Stored entries

※

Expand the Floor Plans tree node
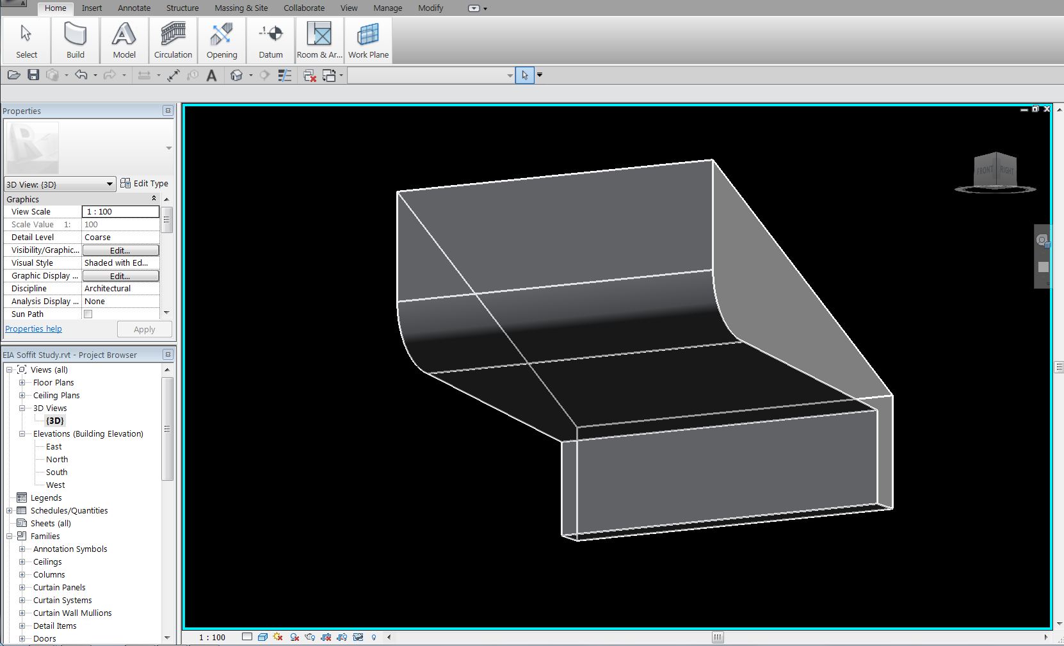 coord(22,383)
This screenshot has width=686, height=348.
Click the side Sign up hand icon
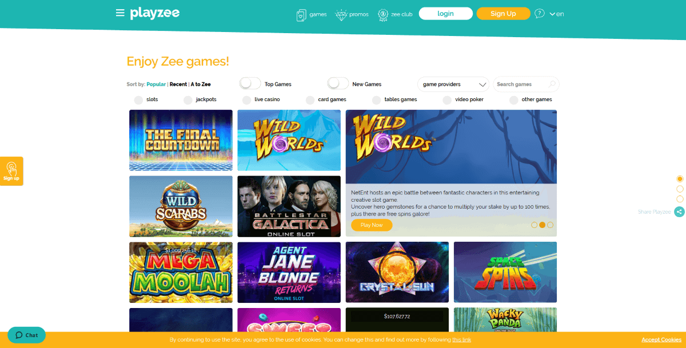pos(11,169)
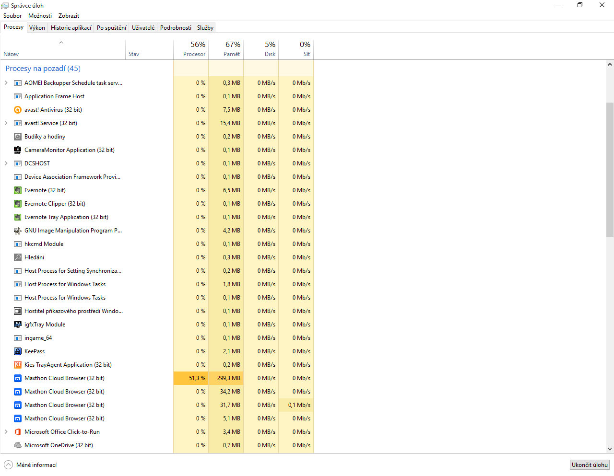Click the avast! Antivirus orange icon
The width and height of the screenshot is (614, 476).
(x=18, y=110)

※

**WHAT THE TASK REQUIRES**:
The answer should hold every entry exactly as given and no pictures at all.

**RESPONSE AREA**:
Expand the Floor Plans tree node
 coord(22,383)
This screenshot has width=686, height=348.
Click the side Sign up hand icon
pos(11,169)
Click the avast! Antivirus orange icon
The width and height of the screenshot is (614, 476).
(x=18, y=110)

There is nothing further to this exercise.